What is expected:
Each line with the string "will" is to be copied from the records below.

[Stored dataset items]
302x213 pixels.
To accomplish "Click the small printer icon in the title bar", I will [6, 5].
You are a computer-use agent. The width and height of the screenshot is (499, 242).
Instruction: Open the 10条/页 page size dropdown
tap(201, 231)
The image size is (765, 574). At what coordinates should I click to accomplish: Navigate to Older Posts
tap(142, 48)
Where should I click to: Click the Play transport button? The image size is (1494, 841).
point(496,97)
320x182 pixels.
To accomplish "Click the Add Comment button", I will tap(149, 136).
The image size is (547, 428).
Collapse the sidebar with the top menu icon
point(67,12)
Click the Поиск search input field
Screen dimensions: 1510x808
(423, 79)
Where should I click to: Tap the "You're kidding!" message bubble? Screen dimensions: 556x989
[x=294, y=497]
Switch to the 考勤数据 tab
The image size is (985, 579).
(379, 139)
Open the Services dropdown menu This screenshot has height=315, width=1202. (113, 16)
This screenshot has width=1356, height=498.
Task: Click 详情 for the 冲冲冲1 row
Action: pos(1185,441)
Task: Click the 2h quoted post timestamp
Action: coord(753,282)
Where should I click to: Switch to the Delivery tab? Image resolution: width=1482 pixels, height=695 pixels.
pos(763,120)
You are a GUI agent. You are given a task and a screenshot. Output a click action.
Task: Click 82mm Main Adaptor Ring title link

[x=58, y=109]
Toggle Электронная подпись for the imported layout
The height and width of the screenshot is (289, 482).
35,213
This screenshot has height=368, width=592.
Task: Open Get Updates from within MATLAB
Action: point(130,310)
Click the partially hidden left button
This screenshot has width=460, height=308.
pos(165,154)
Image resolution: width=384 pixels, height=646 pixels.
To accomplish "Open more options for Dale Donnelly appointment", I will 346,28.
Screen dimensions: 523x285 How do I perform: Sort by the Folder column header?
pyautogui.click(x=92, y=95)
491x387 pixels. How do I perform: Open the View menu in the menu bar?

Response box:
To accomplish "Click the small printer icon in the title bar", I will [6, 5].
To accomplish "Click the Add Comment button", I will tap(149, 136).
To accomplish "Open more options for Dale Donnelly appointment", I will 346,28.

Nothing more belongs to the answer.